> **Try it**: Only a number is wanted: how many lines in the records below contain "Expand"?

***** Records shown *****

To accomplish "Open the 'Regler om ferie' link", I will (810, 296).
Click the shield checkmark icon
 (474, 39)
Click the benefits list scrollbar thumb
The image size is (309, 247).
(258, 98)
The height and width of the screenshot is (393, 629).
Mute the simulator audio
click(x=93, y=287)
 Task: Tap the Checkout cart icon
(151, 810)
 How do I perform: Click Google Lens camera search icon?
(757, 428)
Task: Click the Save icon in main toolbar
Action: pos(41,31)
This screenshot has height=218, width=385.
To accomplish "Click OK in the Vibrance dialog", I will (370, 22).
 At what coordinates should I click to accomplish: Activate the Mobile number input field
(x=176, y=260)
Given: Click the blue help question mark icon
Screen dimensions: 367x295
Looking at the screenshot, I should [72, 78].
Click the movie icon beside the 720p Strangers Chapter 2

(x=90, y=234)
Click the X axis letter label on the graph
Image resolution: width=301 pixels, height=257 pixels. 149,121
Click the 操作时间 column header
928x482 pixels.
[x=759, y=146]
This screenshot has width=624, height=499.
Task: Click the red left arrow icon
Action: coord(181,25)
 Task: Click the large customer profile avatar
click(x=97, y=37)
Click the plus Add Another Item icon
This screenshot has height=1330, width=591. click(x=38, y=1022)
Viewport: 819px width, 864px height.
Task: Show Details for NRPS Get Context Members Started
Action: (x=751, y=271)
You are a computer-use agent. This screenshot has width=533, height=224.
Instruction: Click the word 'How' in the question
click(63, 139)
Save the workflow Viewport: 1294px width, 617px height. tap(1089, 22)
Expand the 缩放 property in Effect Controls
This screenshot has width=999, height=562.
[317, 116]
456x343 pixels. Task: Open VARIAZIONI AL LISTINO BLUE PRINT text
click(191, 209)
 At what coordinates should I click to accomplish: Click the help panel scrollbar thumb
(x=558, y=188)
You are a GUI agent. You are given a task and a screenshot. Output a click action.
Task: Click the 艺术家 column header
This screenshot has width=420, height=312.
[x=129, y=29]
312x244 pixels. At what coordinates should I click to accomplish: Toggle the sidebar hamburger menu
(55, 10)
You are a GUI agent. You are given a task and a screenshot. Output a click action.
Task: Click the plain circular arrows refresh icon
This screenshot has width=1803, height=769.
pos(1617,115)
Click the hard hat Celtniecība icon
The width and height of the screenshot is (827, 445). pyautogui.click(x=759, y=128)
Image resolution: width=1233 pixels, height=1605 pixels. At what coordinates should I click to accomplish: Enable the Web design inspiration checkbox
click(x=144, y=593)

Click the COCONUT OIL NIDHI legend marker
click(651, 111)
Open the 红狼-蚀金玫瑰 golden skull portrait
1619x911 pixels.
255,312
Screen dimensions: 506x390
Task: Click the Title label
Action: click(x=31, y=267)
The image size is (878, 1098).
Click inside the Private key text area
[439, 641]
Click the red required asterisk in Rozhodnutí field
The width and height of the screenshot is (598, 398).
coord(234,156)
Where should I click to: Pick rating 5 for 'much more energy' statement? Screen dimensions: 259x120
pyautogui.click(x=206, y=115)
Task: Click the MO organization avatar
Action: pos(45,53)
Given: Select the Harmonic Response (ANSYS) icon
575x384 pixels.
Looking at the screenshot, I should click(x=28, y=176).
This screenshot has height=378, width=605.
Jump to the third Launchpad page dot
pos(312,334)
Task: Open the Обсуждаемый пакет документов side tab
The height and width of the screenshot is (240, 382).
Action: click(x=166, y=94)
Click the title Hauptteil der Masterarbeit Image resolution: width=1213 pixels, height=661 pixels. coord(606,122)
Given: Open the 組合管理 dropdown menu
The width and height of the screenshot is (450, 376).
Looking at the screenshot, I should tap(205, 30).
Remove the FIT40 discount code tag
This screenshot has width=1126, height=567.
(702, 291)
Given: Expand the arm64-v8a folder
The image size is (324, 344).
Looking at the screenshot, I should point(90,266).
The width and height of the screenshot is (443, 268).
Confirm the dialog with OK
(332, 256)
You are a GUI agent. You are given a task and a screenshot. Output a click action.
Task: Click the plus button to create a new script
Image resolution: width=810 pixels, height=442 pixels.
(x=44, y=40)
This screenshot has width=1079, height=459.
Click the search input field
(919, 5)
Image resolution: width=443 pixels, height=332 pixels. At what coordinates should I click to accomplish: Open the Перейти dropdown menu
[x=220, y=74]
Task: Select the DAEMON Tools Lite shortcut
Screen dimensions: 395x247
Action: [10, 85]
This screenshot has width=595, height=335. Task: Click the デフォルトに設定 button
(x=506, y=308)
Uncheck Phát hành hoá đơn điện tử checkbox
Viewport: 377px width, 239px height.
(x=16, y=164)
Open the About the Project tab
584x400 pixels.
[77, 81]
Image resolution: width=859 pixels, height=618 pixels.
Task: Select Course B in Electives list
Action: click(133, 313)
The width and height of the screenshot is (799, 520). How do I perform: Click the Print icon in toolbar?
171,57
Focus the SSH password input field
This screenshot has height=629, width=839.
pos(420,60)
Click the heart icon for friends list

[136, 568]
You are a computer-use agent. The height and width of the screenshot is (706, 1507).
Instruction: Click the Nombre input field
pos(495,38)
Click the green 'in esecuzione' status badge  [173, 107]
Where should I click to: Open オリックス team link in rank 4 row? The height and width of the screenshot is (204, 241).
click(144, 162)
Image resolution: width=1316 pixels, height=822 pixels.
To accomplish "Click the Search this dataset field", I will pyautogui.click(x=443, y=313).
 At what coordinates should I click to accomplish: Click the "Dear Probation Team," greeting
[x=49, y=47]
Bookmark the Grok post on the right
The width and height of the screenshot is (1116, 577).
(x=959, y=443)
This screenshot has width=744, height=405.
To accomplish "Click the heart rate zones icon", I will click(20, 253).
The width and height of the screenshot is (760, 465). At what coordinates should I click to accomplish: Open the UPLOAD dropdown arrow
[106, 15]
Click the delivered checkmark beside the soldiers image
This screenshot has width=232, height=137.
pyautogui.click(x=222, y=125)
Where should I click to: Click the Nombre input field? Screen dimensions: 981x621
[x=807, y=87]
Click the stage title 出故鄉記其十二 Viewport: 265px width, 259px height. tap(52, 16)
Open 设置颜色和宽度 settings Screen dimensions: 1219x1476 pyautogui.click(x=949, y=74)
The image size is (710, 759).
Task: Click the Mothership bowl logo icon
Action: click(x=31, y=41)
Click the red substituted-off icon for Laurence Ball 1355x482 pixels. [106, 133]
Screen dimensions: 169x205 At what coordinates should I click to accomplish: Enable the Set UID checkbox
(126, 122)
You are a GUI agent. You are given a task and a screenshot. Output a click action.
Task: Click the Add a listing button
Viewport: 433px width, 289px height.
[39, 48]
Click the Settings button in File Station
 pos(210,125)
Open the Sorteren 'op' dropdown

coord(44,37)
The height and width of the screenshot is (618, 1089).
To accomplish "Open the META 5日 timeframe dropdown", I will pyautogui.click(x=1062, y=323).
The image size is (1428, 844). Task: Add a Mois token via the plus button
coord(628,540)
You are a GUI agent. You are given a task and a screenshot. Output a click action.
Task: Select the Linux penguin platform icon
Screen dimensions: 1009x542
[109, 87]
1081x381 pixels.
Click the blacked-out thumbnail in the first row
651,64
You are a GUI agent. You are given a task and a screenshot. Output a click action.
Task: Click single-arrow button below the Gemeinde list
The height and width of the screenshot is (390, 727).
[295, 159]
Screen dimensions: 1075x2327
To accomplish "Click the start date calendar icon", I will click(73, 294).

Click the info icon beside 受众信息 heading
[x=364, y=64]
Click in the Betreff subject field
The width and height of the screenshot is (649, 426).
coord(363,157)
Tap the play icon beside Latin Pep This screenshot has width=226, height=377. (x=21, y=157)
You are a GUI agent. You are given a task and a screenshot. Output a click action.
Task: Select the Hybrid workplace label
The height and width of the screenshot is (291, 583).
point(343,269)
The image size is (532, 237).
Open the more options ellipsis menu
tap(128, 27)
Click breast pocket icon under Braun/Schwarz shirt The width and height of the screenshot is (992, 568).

*****

> **Solved exercise**: 2